#### INSTRUCTIONS FOR THE TASK:
Beginning at the line containing "Task: Enable the With CA Cert toggle", print every line until the records end, keeping each exactly as it is.

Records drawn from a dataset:
◆ ◆ ◆ ◆ ◆ ◆ ◆
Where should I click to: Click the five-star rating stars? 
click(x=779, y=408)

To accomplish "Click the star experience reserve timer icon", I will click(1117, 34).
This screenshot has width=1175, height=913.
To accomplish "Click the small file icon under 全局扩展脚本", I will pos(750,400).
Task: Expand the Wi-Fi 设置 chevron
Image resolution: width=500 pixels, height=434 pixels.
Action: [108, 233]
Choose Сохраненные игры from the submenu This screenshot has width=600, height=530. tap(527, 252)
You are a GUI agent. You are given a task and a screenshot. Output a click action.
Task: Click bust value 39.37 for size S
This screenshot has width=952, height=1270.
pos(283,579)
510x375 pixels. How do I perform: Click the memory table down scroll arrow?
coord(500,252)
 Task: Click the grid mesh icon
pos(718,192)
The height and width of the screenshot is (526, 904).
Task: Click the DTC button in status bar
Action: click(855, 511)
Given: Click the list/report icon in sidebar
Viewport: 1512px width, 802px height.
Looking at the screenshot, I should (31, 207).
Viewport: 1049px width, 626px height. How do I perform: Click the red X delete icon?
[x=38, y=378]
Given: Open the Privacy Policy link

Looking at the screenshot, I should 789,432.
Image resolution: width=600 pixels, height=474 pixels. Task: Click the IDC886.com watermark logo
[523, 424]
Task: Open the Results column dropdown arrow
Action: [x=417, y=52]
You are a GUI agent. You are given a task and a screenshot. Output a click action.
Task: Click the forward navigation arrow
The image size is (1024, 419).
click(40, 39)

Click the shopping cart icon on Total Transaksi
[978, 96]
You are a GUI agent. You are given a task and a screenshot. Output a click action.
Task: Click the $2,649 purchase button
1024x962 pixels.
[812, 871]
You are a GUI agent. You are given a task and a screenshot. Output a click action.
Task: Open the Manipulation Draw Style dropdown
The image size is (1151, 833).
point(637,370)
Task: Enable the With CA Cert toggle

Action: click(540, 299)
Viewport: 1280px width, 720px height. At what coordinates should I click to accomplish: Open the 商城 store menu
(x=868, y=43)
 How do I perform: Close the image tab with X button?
◆ ◆ ◆ ◆ ◆ ◆ ◆
#### WORKED SOLUTION:
Task: Enable the With CA Cert toggle

Action: click(540, 299)
Viewport: 1280px width, 720px height. At what coordinates should I click to accomplish: Open the 商城 store menu
(x=868, y=43)
 How do I perform: Close the image tab with X button?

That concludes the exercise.